**Task instructions**
Leave the pictures out and print, word for word, the lines below from the one with "The image size is (700, 500)." through the final line.

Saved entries
● ● ● ● ● ● ●

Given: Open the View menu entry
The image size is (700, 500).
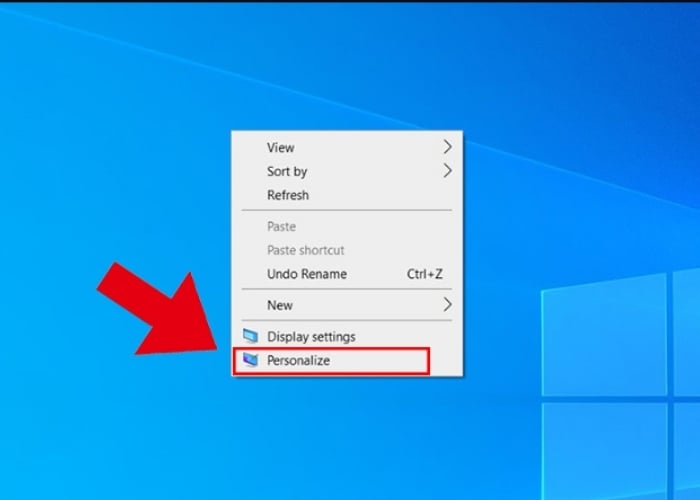Looking at the screenshot, I should (280, 147).
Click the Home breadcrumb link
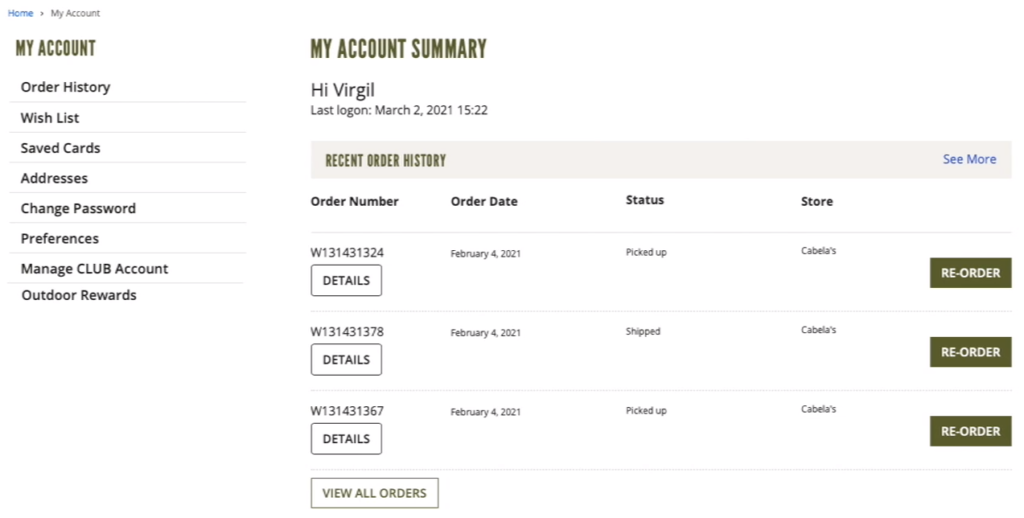 pyautogui.click(x=20, y=13)
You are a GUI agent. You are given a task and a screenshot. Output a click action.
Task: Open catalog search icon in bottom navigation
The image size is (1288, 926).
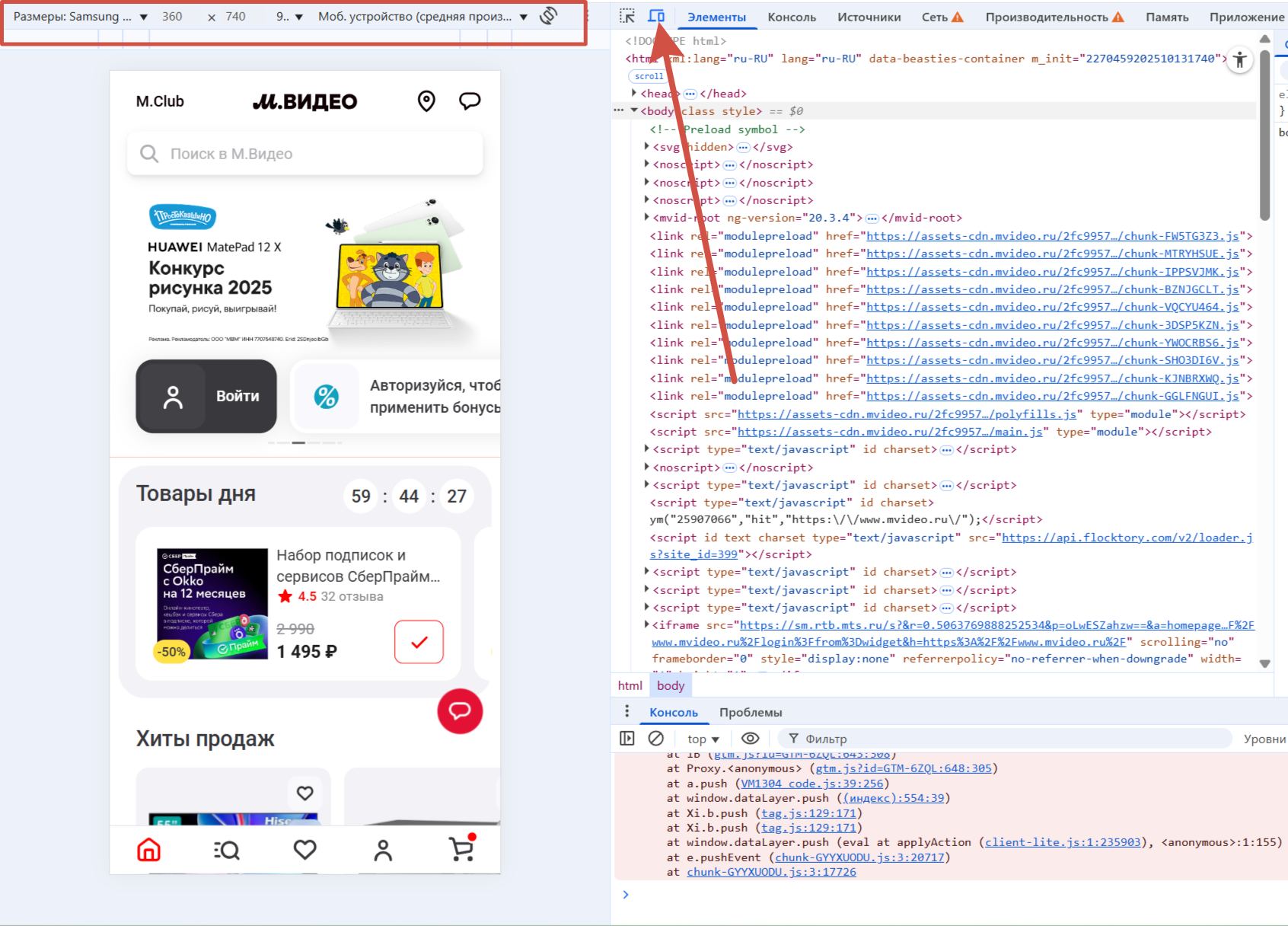(x=227, y=850)
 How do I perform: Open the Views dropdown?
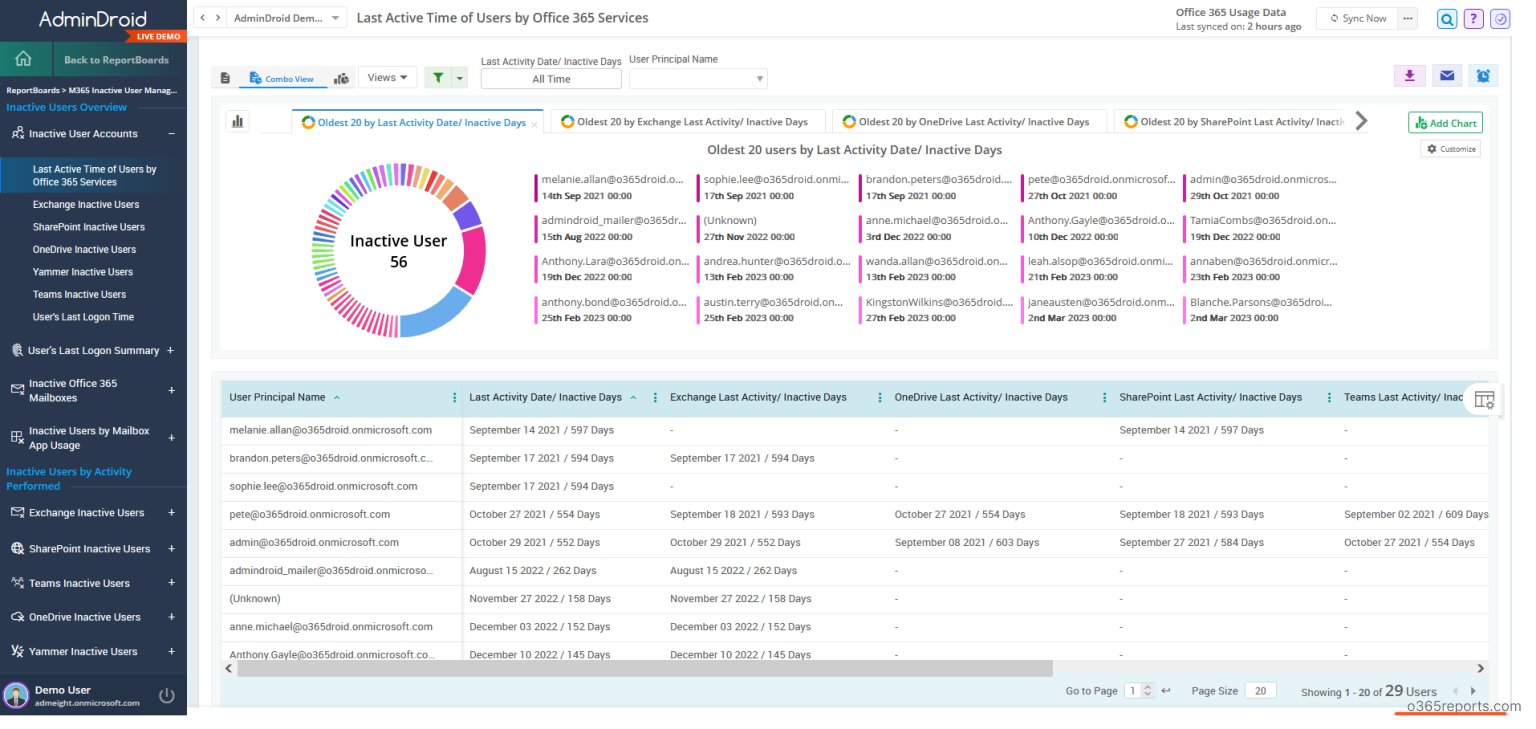click(386, 76)

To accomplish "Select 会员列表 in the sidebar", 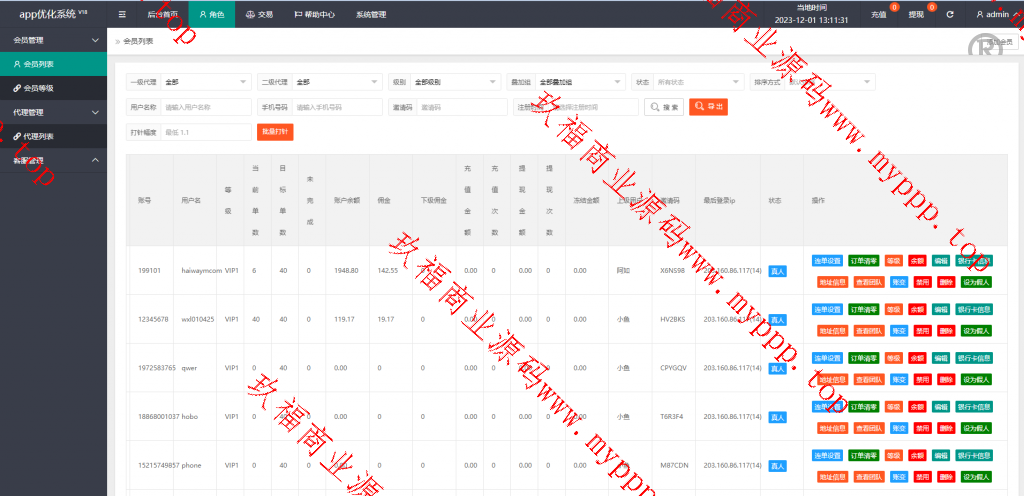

● ● ● ● ● ● ●

**Completed task**
The image size is (700, 500).
Looking at the screenshot, I should (280, 147).
Click the Home breadcrumb link
 pyautogui.click(x=20, y=13)
You are a GUI agent. You are given a task and a screenshot. Output a click action.
Task: Open catalog search icon in bottom navigation
The image size is (1288, 926).
(x=227, y=850)
 How do I perform: Open the Views dropdown?
click(386, 76)

To accomplish "Select 会员列表 in the sidebar", 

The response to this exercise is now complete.